If you use reflection to call a method in a class, anyone looking at a disassembled version of your app, or even running simple “strings” utility on it will still see all the method and class names.
You will gain nothing but loose any protection from bugs and crashes that compiler checks and lint tools normally provide.
You could go as far as scramble (or even fully encrypt) the strings holding the names of the classes and methods you call with reflection and only decipher them at run time.
But this takes long time to implement, is very error prone, and will make your app slower since it has a lot more work to do for a single, simple function call.
Stop and think carefully: what would a “hacker” analyzing your app gain from knowing what API you are calling?
The answer will always be: nothing, unless your app is very badly written!
Most security apps, like password managers, advertise exactly what encryption they are using so their customers would know how secure they are.
In a truly secure app, knowing what the app does, will not help a bad guy break it in any way.
I challenge anyone to give me an example in the comments of an API call that is worth hiding in a legitimate app.
2. Hide things in “native”
If you are not familiar with JNI and writing C and C++ code for Android, go read up on it, but not in order to protect your app!
Because Java (and Kotlin) still have performance issues when it comes to certain types of tasks (specifically, games and graphics related code), developers at Google created the Native Development Kit – NDK, to let you include native C and C++ code in your app that will run directly on the device processor and not the JVM (Dalvik / ART).
But just as with reflection, the NDK was not designed to hide your code from prying eyes.
And thus, it will not hide anything!
To many Java developers, particularly ones with no experiences or knowledge developing in native (to the hardware) languages like C, a SO binary file will look like complete gibberish even in a hex editor.
But, just because you don’t understand what you are looking at, does not mean someone trying to crack your app will have a hard time understanding it!
A so file is a standard library used on Linux systems for decades (remember: Android is running on top of the Linux kernel), so there are lots of tools out there to decompile and analyze them.
But your attacker probably won’t even need to decompile your so file.
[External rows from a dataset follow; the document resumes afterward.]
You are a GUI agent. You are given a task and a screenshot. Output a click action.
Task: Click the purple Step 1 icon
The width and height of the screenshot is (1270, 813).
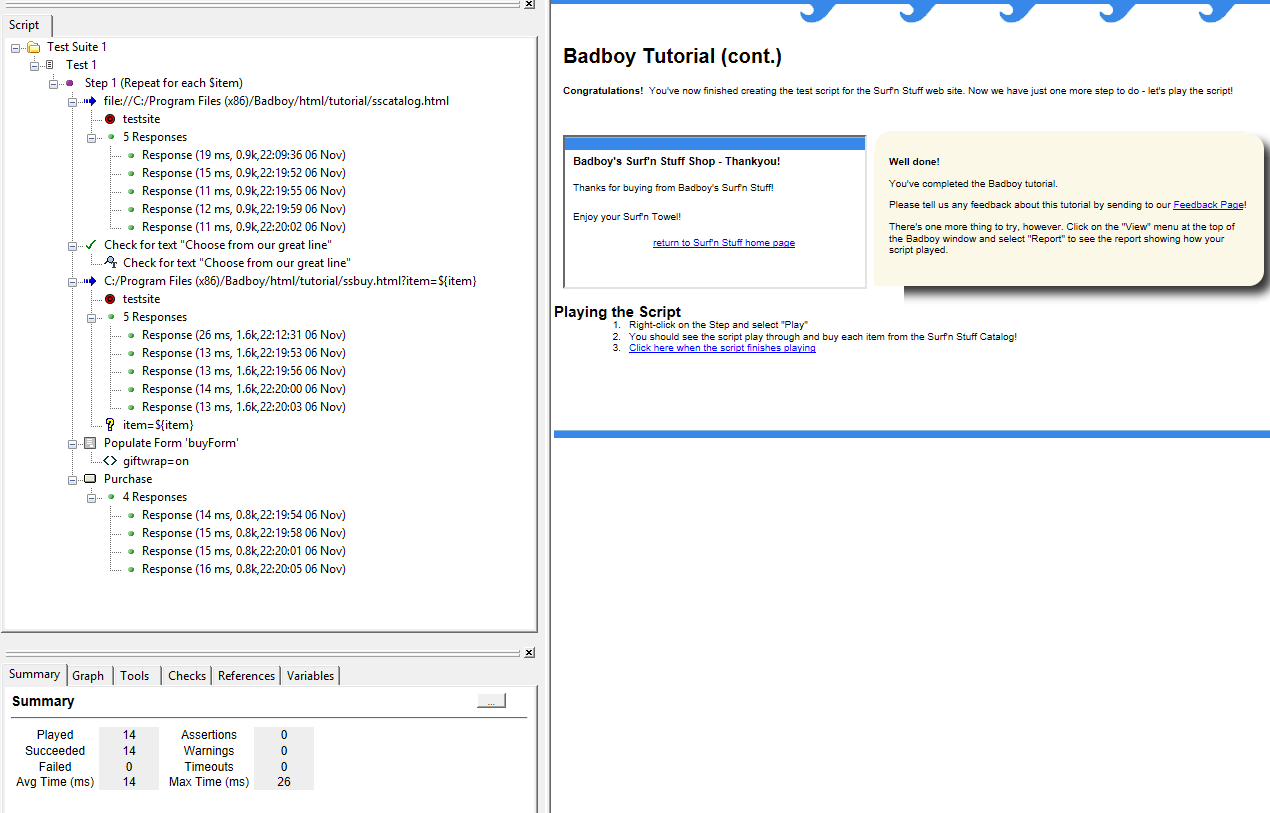(x=70, y=83)
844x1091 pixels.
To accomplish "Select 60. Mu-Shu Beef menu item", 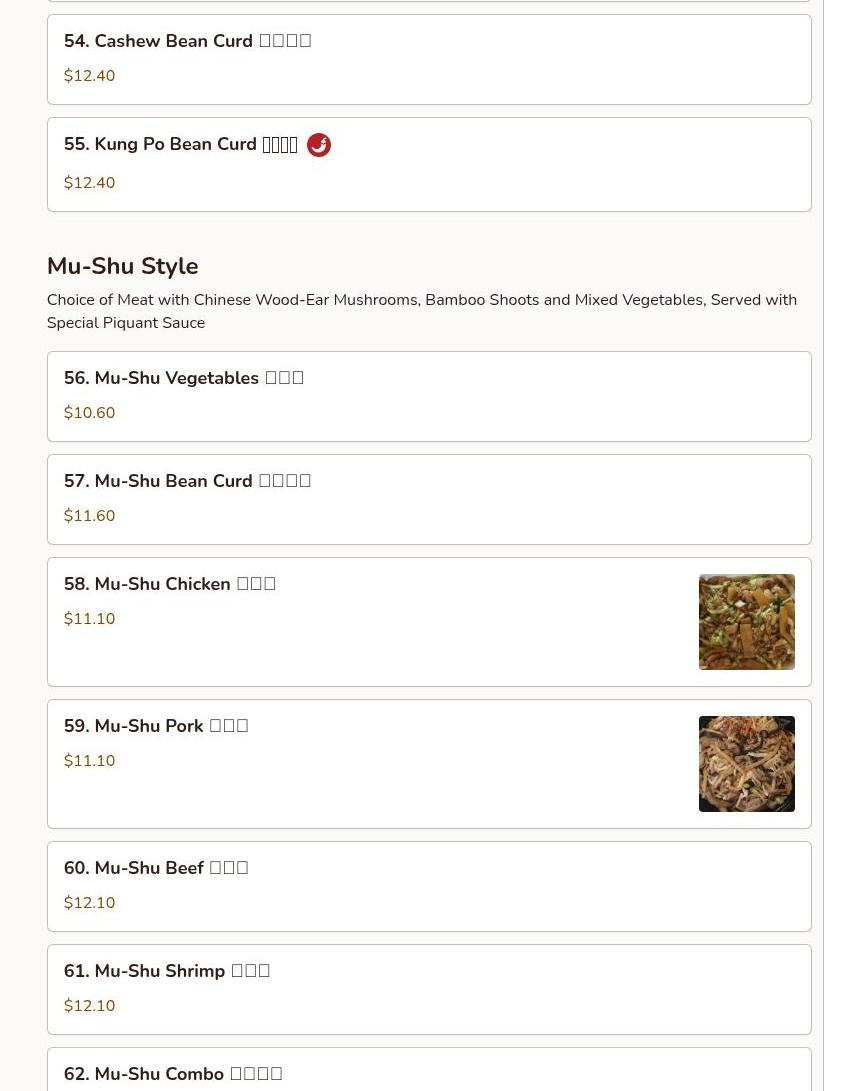I will [429, 886].
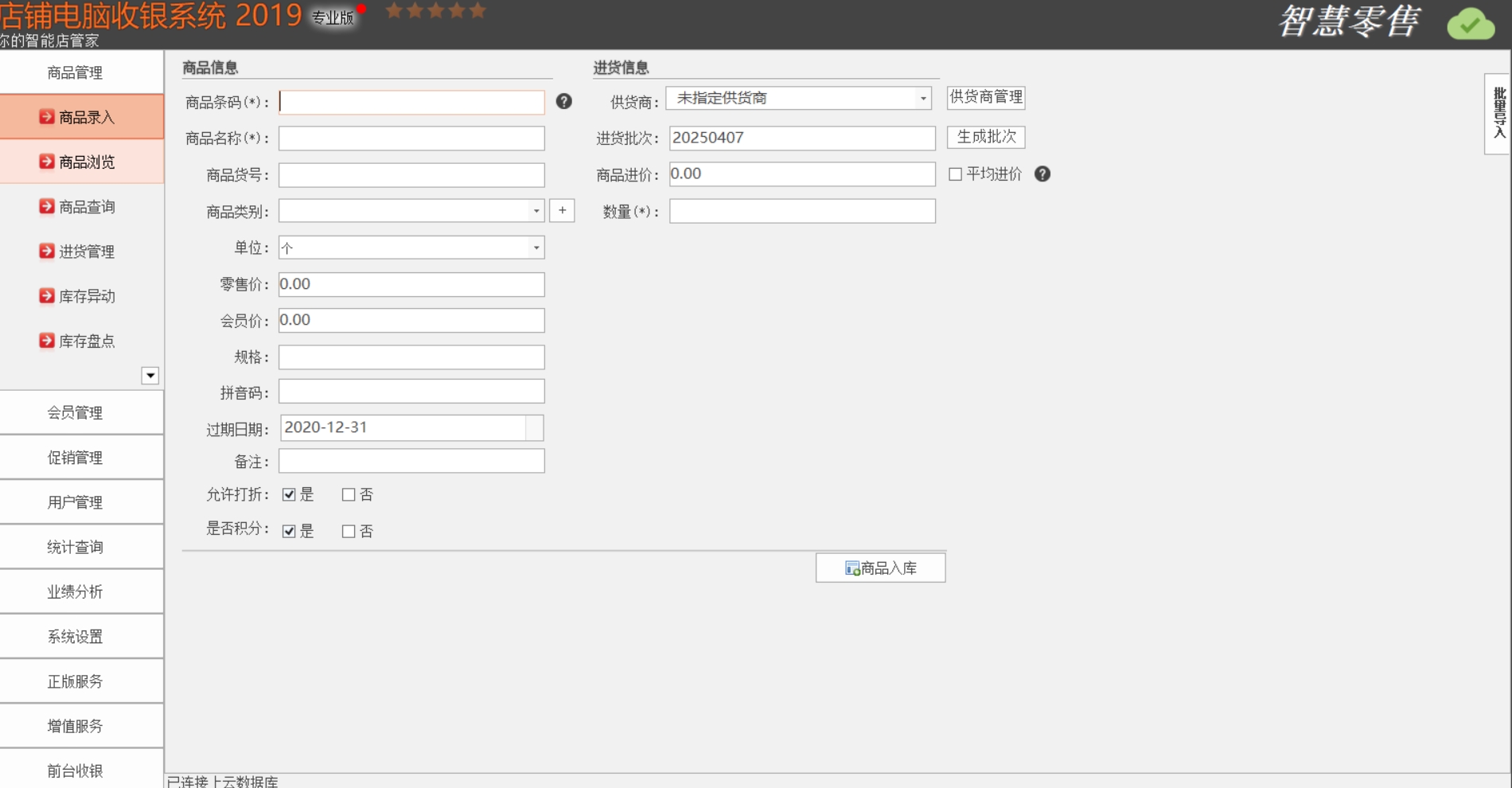Uncheck 是 for 是否积分

click(289, 531)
If all they are looking for is some string, like a hard-coded password or API token you put in your app, they can still see it with a simple “strings” utility, same as they would in your Java or Kotlin code. There is no magic here – all strings remain intact when compiling to native.
Also, any external functions or methods your native code calls will appear in the binary file as plain text strings – your OS needs to find them to call them, so they will be there, exposed just like in any other language!
But things can get worse: lets say you have some valuable business logic in your app, and you want to make it harder for hackers to decompile your code and see this logic.
It is true that when you compile Java source, a lot more information about the original code is preserved than when compiling C or C++.
But don’t be tempted by this, because you may leave your self even more exposed!
If a hacker really wants to run your code for his (or hers) nefarious purposes, then wrapping it up in a library that can easily be called from any app is like gift wrapping it for them.
And this is exactly what you will be doing if you put your code in a native SO file: you are putting it in an easy to use library!
Instead of decompiling your code and rewriting it in their app, the hacker can just take your SO file, and call its functions (that must be exposed to work!) from their own app.
They don’t need to know what your code does, they can just feed it parameters and get the result, which is what they really wanted in the first place.
So instead of hampering hacking, you make it easier by using the wrong tool, all the while giving your self a false sense of security.
4. Hide data with protobufs or similar
By now you should have noticed a pattern: one thing all these bad advice have in common is recommending the wrong tool for the job.
Protobufs is an excellent open source tool for data serialization.
It is not a security tool!
The actual advice given in the presentation was to replace JSON in server responses with protobufs in order to make the information sent by the server less readable.
But what security do you gain from this? If your server sends a reply like this:
{ "first_name" : "Jhon", "last_name" : "Smith", "phone" : "555-12345", "email" : "jhon@email.com" }
converting this structure to a protobuf will look something like this:
xxxxJhonxxxxSmithxxxx555-12345xxxjhon@email.com
Is that really hiding anything?
Protobufs are more compact then JSON, and they can be deserialized faster and easier than JSON but they also have some disadvantages: they are not as flexible as JSON.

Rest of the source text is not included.